Task inputs:

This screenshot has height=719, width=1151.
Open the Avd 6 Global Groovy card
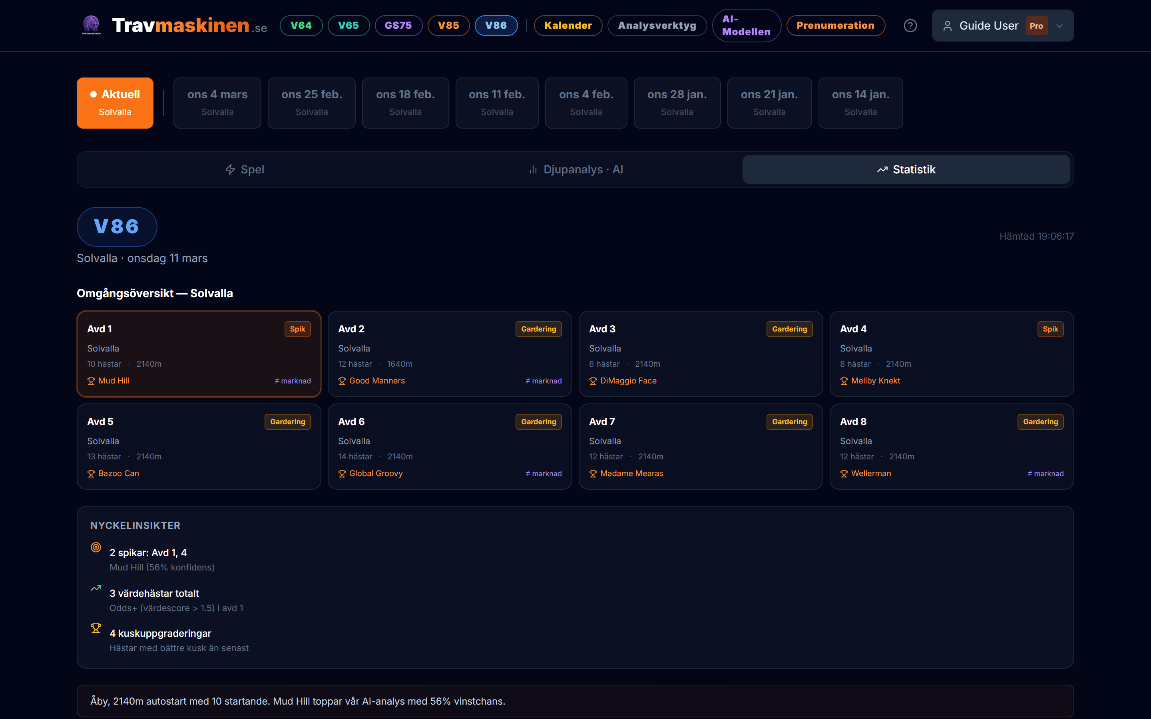(x=449, y=447)
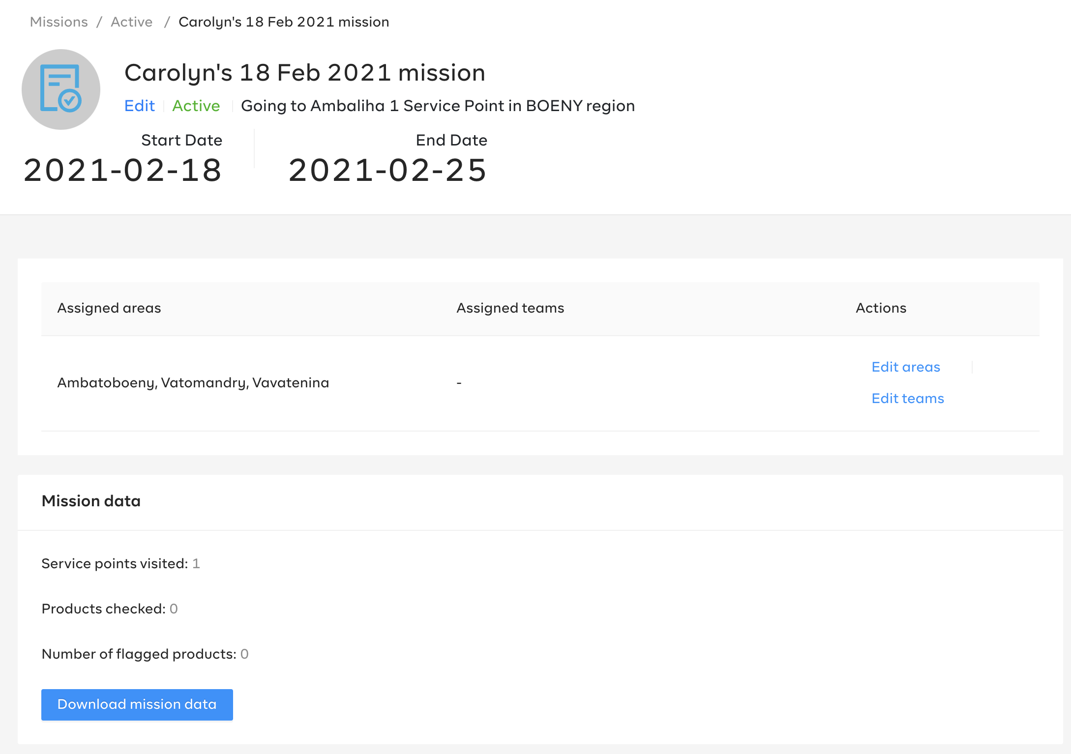Select the Assigned teams column header
The image size is (1071, 754).
[x=510, y=308]
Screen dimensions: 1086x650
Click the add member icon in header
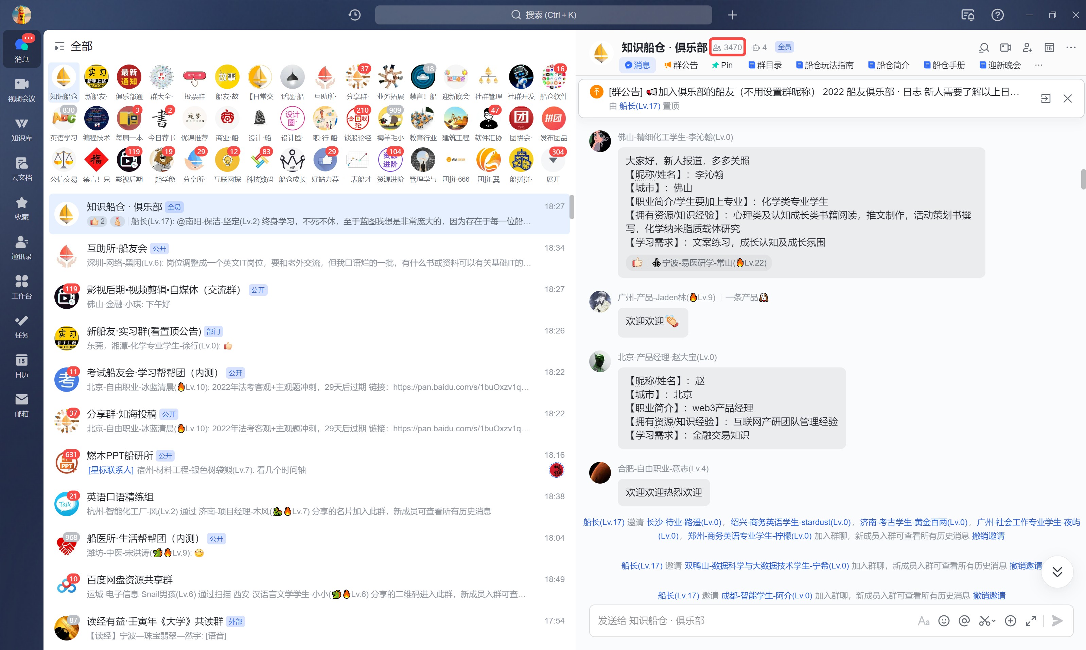click(x=1027, y=47)
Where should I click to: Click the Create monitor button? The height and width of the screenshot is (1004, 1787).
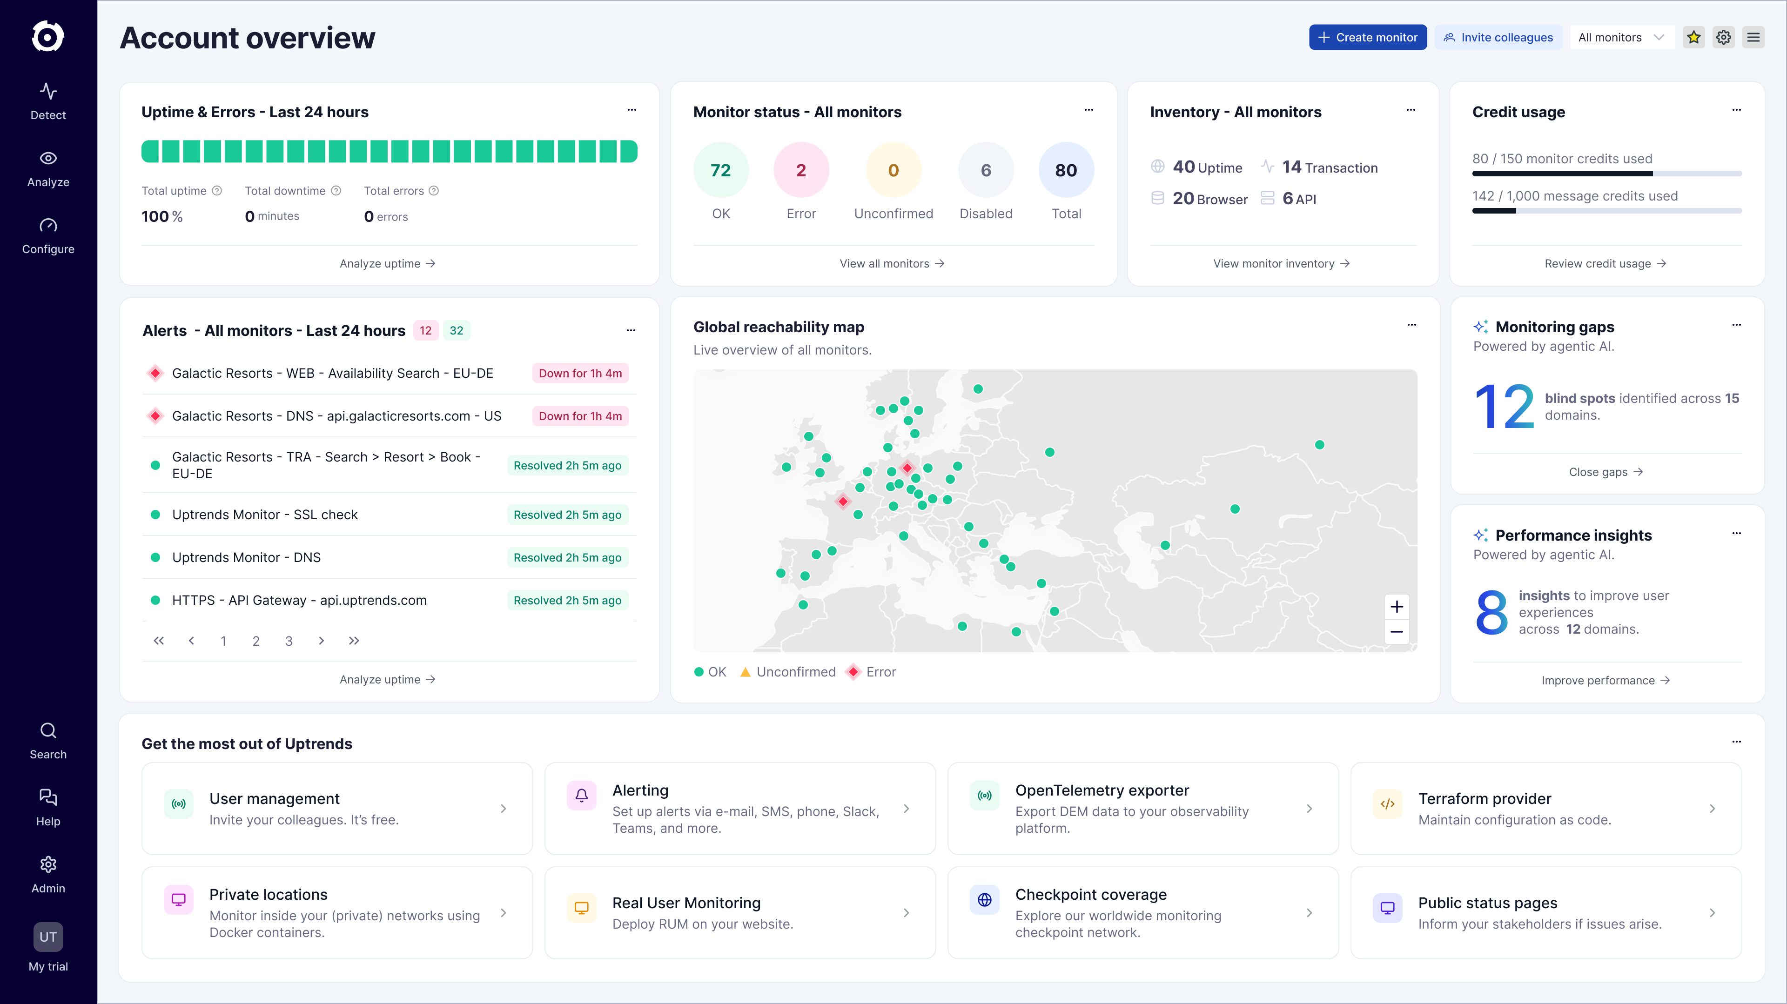click(1367, 37)
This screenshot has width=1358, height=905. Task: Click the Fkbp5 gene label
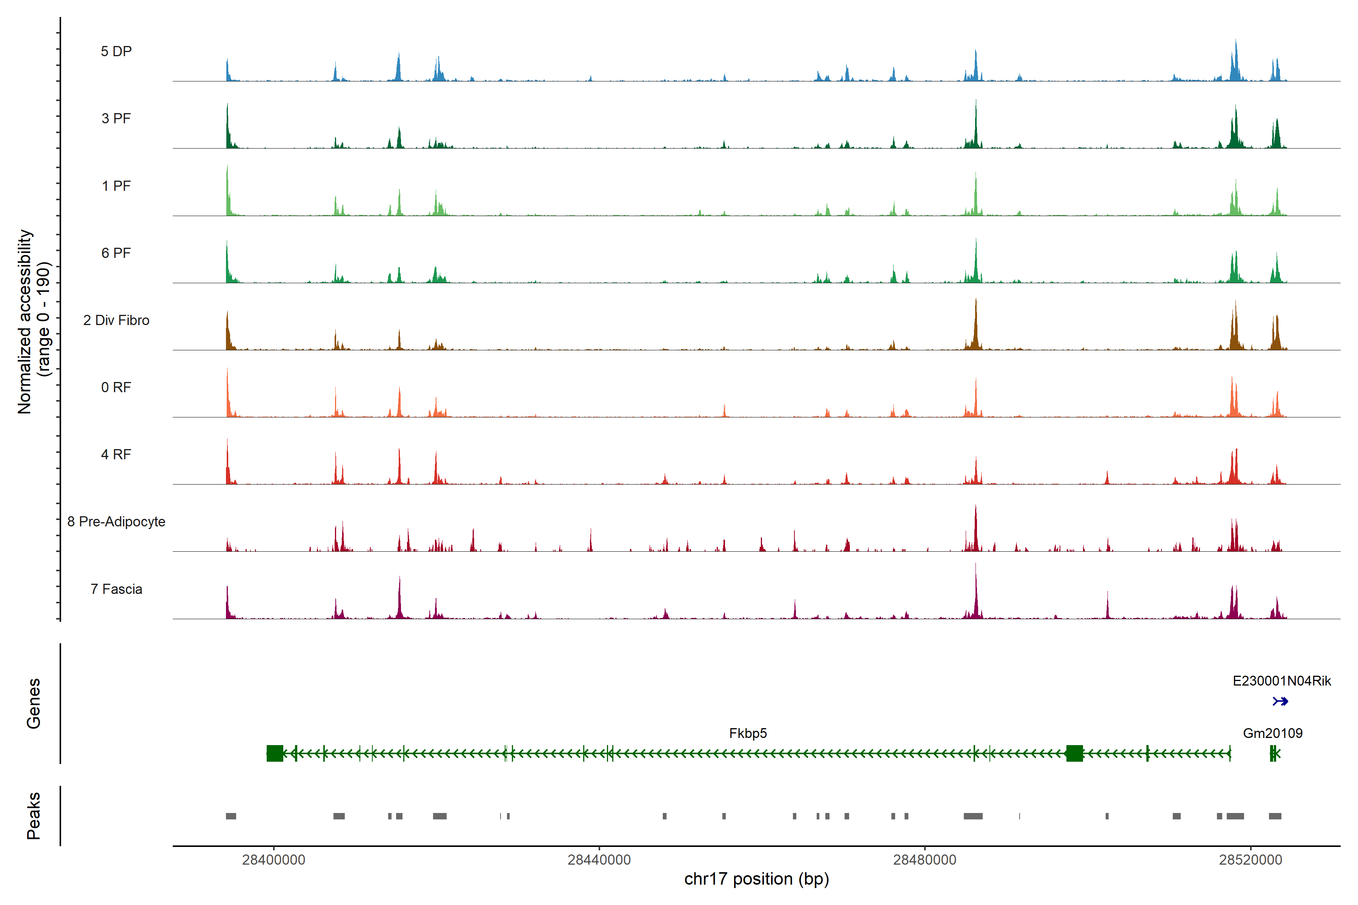tap(748, 733)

Problem details:
Your answer must be the entries repeated exactly, with no pictures.

Response area:
This screenshot has height=719, width=1151.
Open the Avd 6 Global Groovy card
(x=449, y=447)
Select the Assigned teams column header
The image size is (1071, 754).
[x=510, y=308]
Screen dimensions: 1086x650
Click the add member icon in header
click(x=1027, y=47)
Where should I click to: Click the Create monitor button? The height and width of the screenshot is (1004, 1787).
click(1367, 37)
This screenshot has width=1358, height=905. Task: Click the Fkbp5 gene label
tap(748, 733)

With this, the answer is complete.